(PETUNJUK PENGERJAAN)
a) Dalam teks tentang Eka Darmaputera, ringkas paragraf yang diawali "Setelah lulus ujian masuk" menjadi daftar poin. Fakta utamanya harus tetap ada.
b) Tampilkan tanpa perubahan semua bagian teks tentang Eka Darmaputera, mulai dari "Mengingat kondisi keuangan" terus sampai "meminta bantuan beasiswa.".

(KUTIPAN DOKUMEN)
------------------------------------

Eka Darmaputera (16 November 1942 – 29 Juni 2005) adalah seorang pendeta dan teologIndonesia yang banyak menulis sehingga karya-karya dan pikirannya sering kali muncul dalam berbagai surat kabar nasional Indonesia. Ia juga sering diundang menjadi pembicara di berbagai seminar dan lokakarya, baik di dalam maupun di luar negeri.
Riwayat Hidup
Latar belakang dan pendidikan
Eka dilahirkan dengan nama The Oen Hien sebagai anak sulung dari dua bersaudara dalam sebuah keluarga sederhana pemilik warung kecil yang hidupnya sering kali pas-pasan. Kadang-kadang selama berminggu-minggu mereka hanya mampu makan singkong. Pada 1953 ia lulus dari SD Masehi di Magelang, lalu melanjutkan ke SMP BOPKRI dan lulus dari sana pada 1957. Setelah lulus dari SMA Negeri Magelang pada 1960, ia mula-mula berkeinginan melanjutkan pendidikannya ke Akademi Militer Nasional yang juga terletak di Magelang, karena ia selalu terkesan oleh penampilan para taruna yang rapi dan gagah. Selain itu, ia juga banyak berteman dengan anak kolong - sebutan untuk anak-anak dari keluarga militer - yang tinggal tidak jauh dari rumahnya. Meskipun dilarang, dengan sembunyi-sembunyi Eka sering pergi mengunjungi teman-temannya di kompleks militer. Dengan mereka, Eka kerap kali berkeliling naik sepeda ke daerah Pecinan, sambil mengenakan sarung dan peci. Seperti umumnya anak-anak lelaki seusianya, tak jarang Eka bersama teman-temannya terlibat dalam perkelahian.
Mengingat kondisi keuangan keluarganya, akhirnya Eka memutuskan untuk tidak melanjutkan studinya ke Akademi Militer, melainkan menerima ajakan seorang temannya untuk bersama-sama mendaftar di Sekolah Tinggi Teologi Jakarta (STT Jakarta) untuk menjadi pendeta. Pertimbangannya, belajar di STT Jakarta ia dapat meminta bantuan beasiswa.
Menjadi mahasiswa
Setelah lulus ujian masuk, Eka tinggal di asrama STT Jakarta. Meskipun mendapat bantuan beasiswa, kesulitan keuangan Eka ternyata tidak begitu saja selesai. Dalam keadaan terdesak karena kiriman orangtuanya terlambat datang atau memang sangat terbatas, kenakalan Eka kadang-kadang muncul kembali. Bersama teman-temannya, ia malah pernah mencuri barang dari gudang asrama untuk dijual. Masalah keuangan kemudian sedikit teratasi setelah dia diterima mengajar di SMA BPSK Jakarta, dengan gaji Rp 1.500 sebulan.
Pada 1966 Eka lulus dari kuliahnya di STT Jakarta dan ia segera melayani sebagai pendeta di sebuah jemaat GKI Jawa Barat di daerah Jakarta Timur. Di sini bakat kepemimpinan dan pemikiran-pemikirannya kembali mendapatkan penghargaan dari rekan-rekannya, sehingga pada usia yang masih sangat muda, pada 1968, ia diangkat menjadi Ketua Sinode di Gerejanya.

------------------------------------

(BAHAN YANG DIBERIKAN)
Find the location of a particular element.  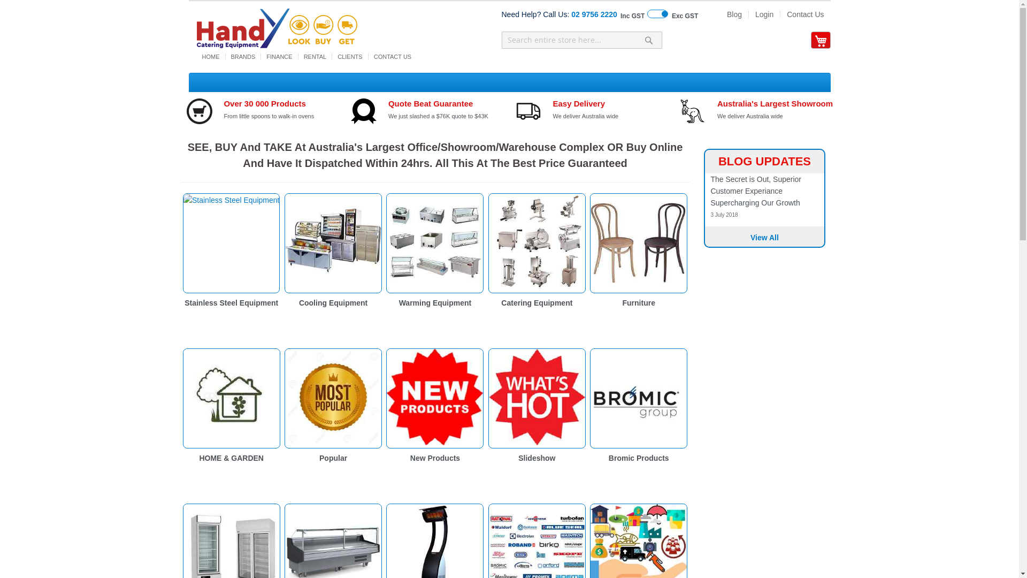

'My Cart' is located at coordinates (820, 40).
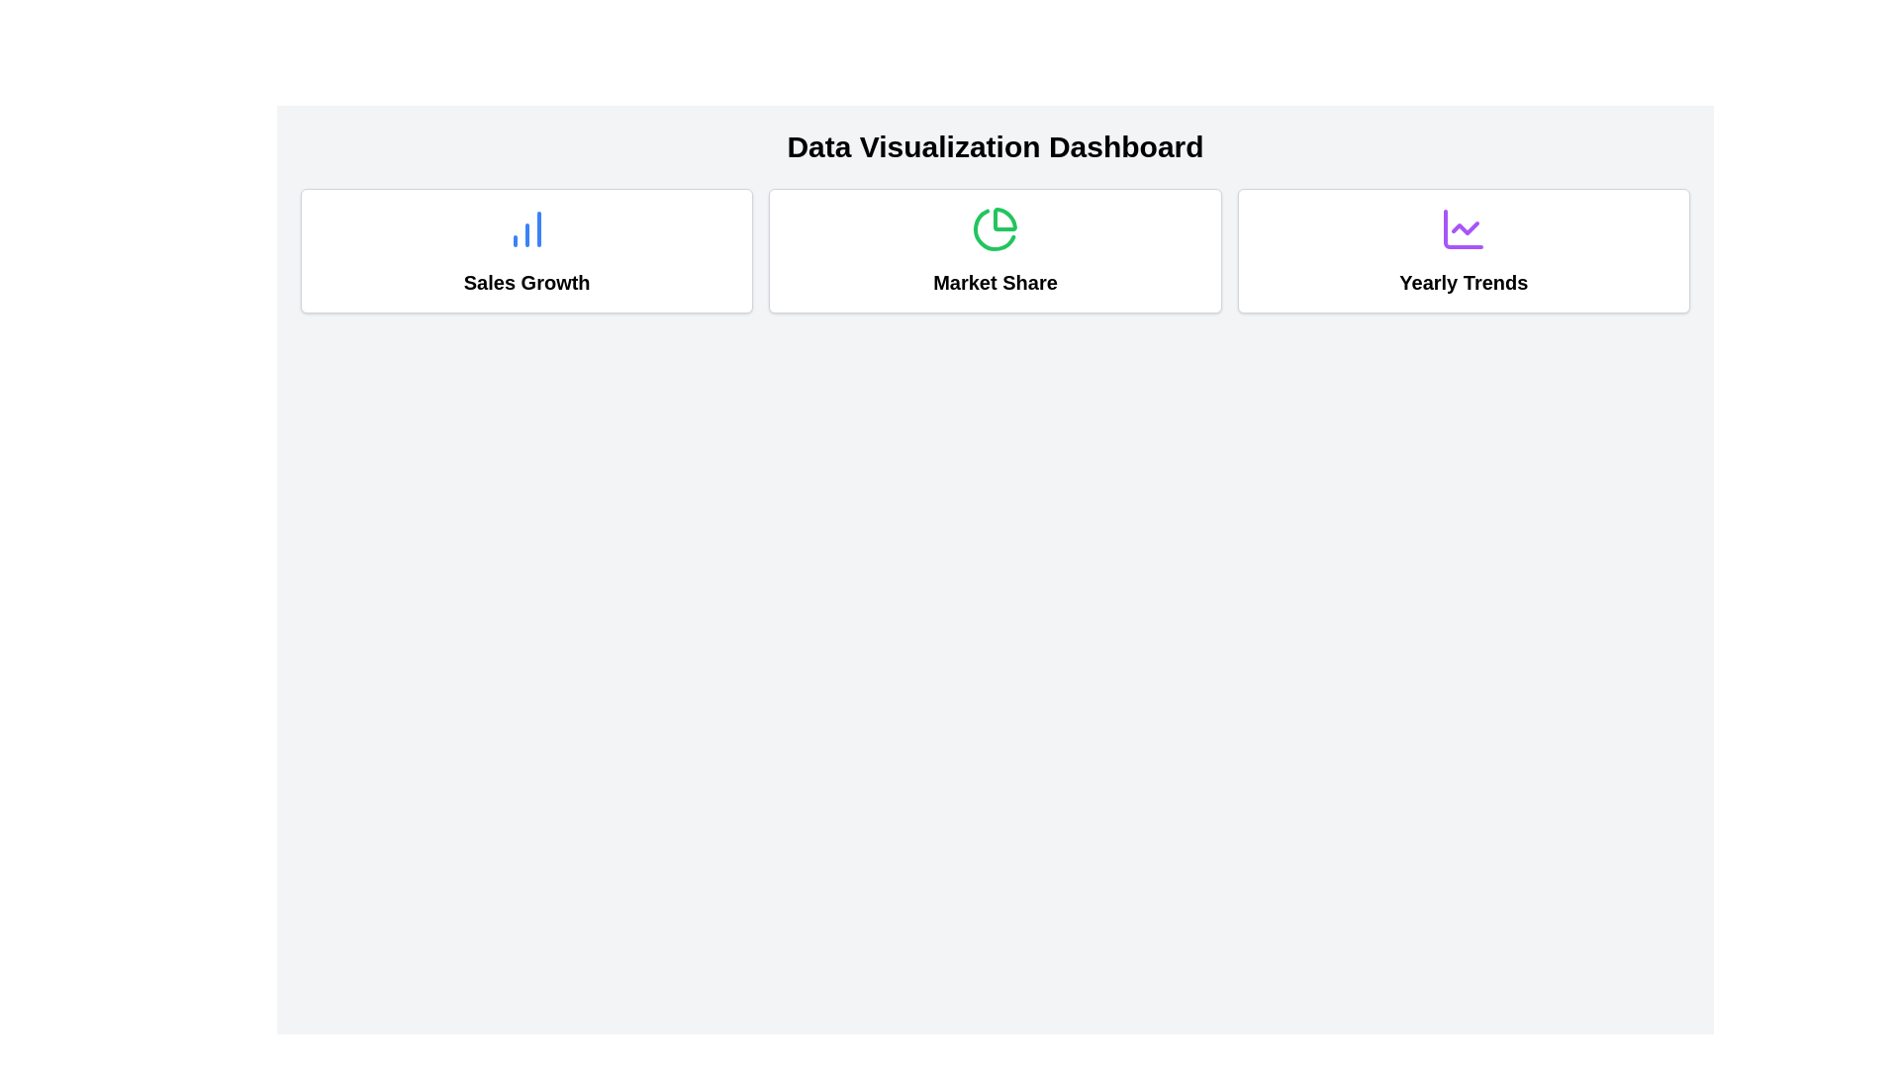  Describe the element at coordinates (526, 228) in the screenshot. I see `the blue graphical bars of the bar chart representation located in the upper center region of the 'Sales Growth' card` at that location.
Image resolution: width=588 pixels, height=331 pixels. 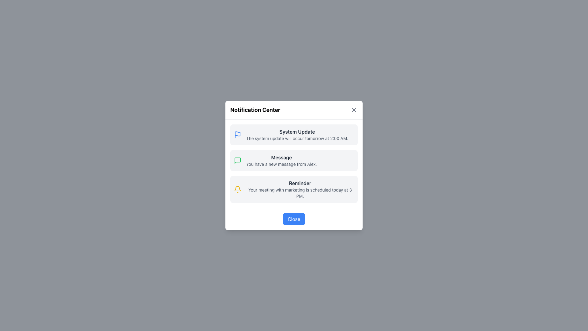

------------------------------------

(JAWABAN BERURUTAN)
a)
- Setelah lulus ujian masuk, Eka tinggal di asrama STT Jakarta.
- Walau mendapat beasiswa, kesulitan keuangannya belum selesai.
- Saat kiriman orang tuanya terlambat atau sangat terbatas, kenakalannya kadang muncul lagi. Bersama teman-temannya, ia pernah mencuri barang dari gudang asrama untuk dijual.
- Keuangannya sedikit membaik setelah ia diterima mengajar di SMA BPSK Jakarta dengan gaji Rp 1.500 sebulan.

b)
Mengingat kondisi keuangan keluarganya, akhirnya Eka memutuskan untuk tidak melanjutkan studinya ke Akademi Militer, melainkan menerima ajakan seorang temannya untuk bersama-sama mendaftar di Sekolah Tinggi Teologi Jakarta (STT Jakarta) untuk menjadi pendeta. Pertimbangannya, belajar di STT Jakarta ia dapat meminta bantuan beasiswa.